Grave Yard, Lydacan, Co. Galway
Co. Galway |
Burial Grounds
On a south-facing slope in the rough pastureland of Lydacan, a small children's burial ground lies beneath a decade's worth of encroaching thorn and briar.
These sites, known in Irish tradition as cillíní, were used for the interment of unbaptised infants and others considered ineligible for consecrated ground, and they are scattered across the Irish countryside in their hundreds, often anonymous and unmarked on most maps. What sets this one slightly apart is the quiet precision recorded at its heart: within a raised rectangular enclosure defined by a low earthen bank, a cluster of larger stone slabs had been arranged in the south-western corner into a neat square structure, roughly one and a half metres across and just under a metre high, a form that suggests some deliberate intention, though its precise purpose remains unrecorded.

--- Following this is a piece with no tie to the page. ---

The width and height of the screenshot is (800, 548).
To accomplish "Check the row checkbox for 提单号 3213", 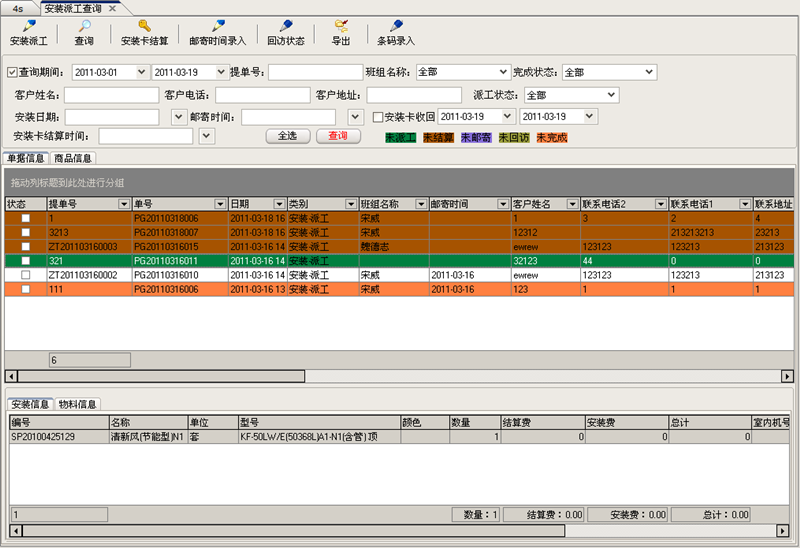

When archaeologists first documented the site in October 1982, the enclosure measured approximately thirty metres north-east to south-west and twenty metres north-west to south-east. Plain stone slabs sat irregularly across the interior, the kind of modest, uncarved markers typical of cillíní, where formal headstones were rarely used. The site sits about forty metres to the north-north-west of a rath, a circular earthwork enclosure of the early medieval period, a pairing that is not uncommon in the Irish landscape, where later folk practice often gravitated towards places already freighted with older significance. By the time of a follow-up visit in June 1992, the enclosure had vanished under impenetrable thorn and briar cover, effectively swallowed by the land around it.